The right way to do an A/B test

The trick to running an A/B test that actually tells you something useful is to only change one thing. This is important, because if you change several things then you won’t be able to track back which of the changes actually led to the increase that you’re looking for.

For example, say that you change your home page, by making bigger buttons, writing a high-quality copy and changing the colors as well. Then you run the test and find that there really isn’t any change between the two pages. You might wrongfully assume that the changes you made have had no effect. But that does not necessarily follow. What’s also possible is that two of the changes you made are pulling your results in opposite directions.

Even if you make several changes and the results improve, you’ve lost out. Why? Because again you don’t know which of the changes was actually beneficial. It’s entirely possible that if you would only have made two of the three changes the results would have been better with the last one being a small but noticeable drag on the other two.

Even worse, if you then want to go to the next page and use what you’ve learned from the first test and apply it here, you can’t. After all, you didn’t really learn anything and the only thing you can do is apply the changes wholesale.

A much better solution is to run an A/B/C test where you have your original version and then make two different versions where you vary two different things respectively from the original. Say in the B version you have bigger buttons and on version C you have the different text.

When you do that, you can compare the two different versions to the original A version and see how they do.

 

Things to consider when doing an A/B test

The first thing you’ll want to pay attention to is that you don’t irritate Google with your test. That’s a lot easier to do than you might realize. Google has some clear guidelines that you need to keep track of.

  • The first is to make sure that the redirect is applied indiscriminately both to people and to search bots.
  • Second, make sure you use a 301 redirect and not a 302 redirect. That’s the difference between a temporary and a permanent redirect.
  • Finally, make sure that you run the test and then change it to the outcome you desire. If you leave the test running, Google will not be happy. Neither will you as you’ll probably get demoted for duplicate content.

Make use of hypotheses. Don’t go about indiscriminately changing things on your site in the hope of making things better. Most changes won’t have any effect. For that reason, your best bet is to read up on what other people have done and try the same things on your own site. You can also construct your own hypotheses. Perhaps you want to change the background color of your website to red because you think your visitors are adventurous and adventurous people like the color red.

Use the right analytical software. There are a lot of different software packages out there which will let you run A/B tests. And they’re probably pretty useful. I’ve never used them myself. Why? Because if you know what you’re doing you can already run most such tests using Google Analytics. Yes, even if you want to run a social media A/B test, you can use that program. All you need to do is add parameters to your URL which will show you where traffic is linking from.

 

So why not just run a time test?

So that’s A/B testing. As you can see, it isn’t that hard. Nonetheless, it might be harder than you’re willing to try – especially considering you can just change the page you’re using and then compare the before and after, right?

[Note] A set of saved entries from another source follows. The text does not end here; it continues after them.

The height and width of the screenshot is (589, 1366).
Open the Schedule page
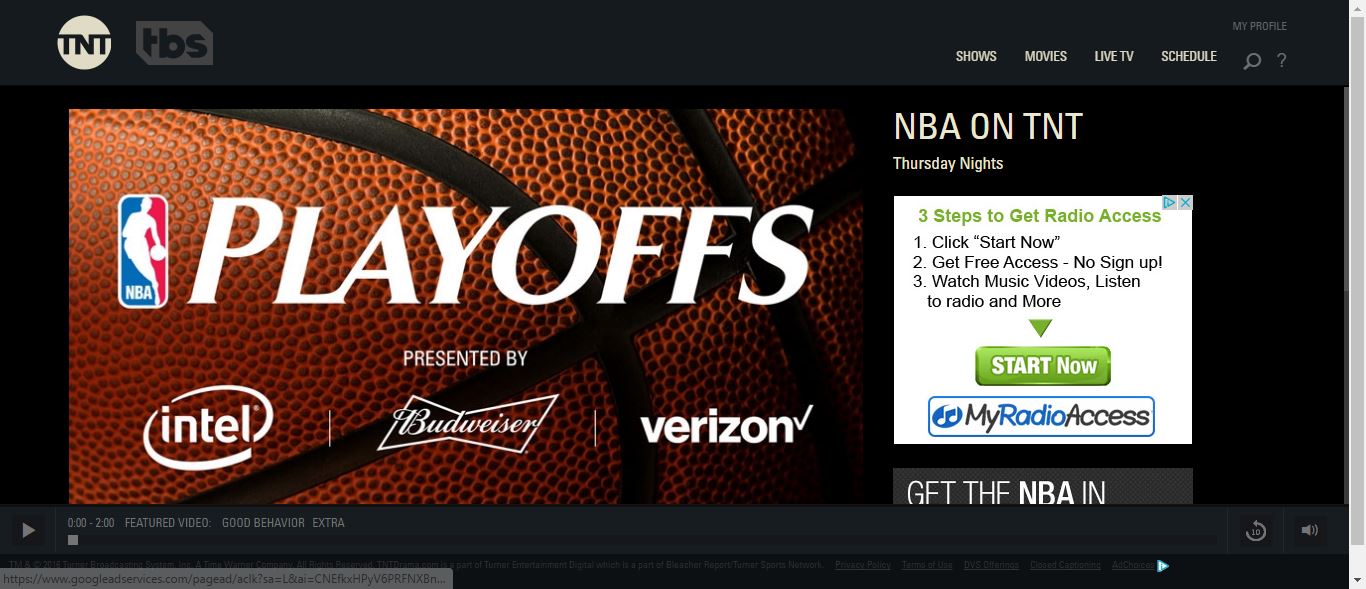click(1189, 56)
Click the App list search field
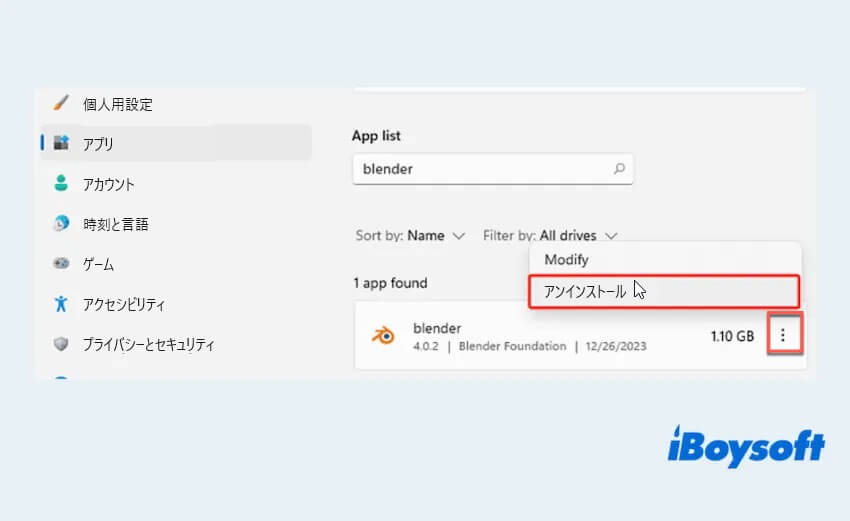Screen dimensions: 850x521 480,169
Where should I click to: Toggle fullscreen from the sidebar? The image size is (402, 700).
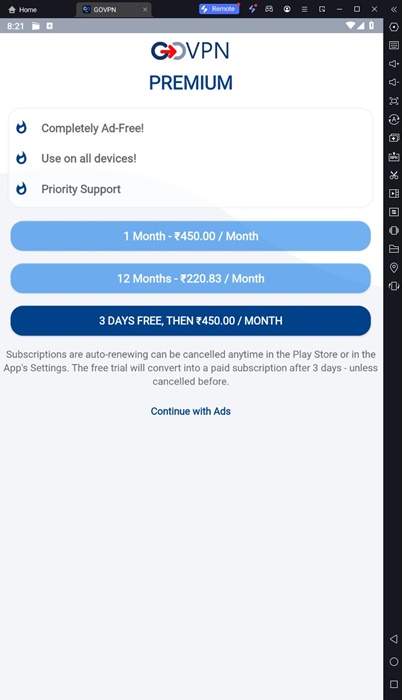(x=394, y=101)
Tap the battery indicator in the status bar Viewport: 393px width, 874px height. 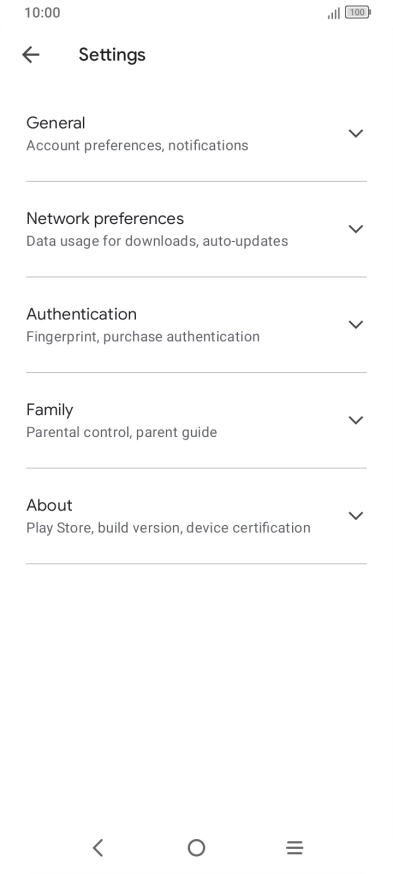click(357, 12)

You can do that. The only problem, however, is that if you do then you’re introducing a huge amount of noise into your test. After all, when you compare the behavior of people visited your site this week to those who did so last week, you have no control over where those people are coming from. Perhaps in that time somebody links to your site from a blog post and sends their audience your way. If that audience is any different from who normally visits your site (maybe they stick around longer because the blogger vouched for you), that might well let you draw the wrong conclusions.

A/B testing avoids problems like that. It’s a far cleaner experimental design that lets you draw far cleaner observations. And that is well worth the extra time you need to invest in setting up such a test.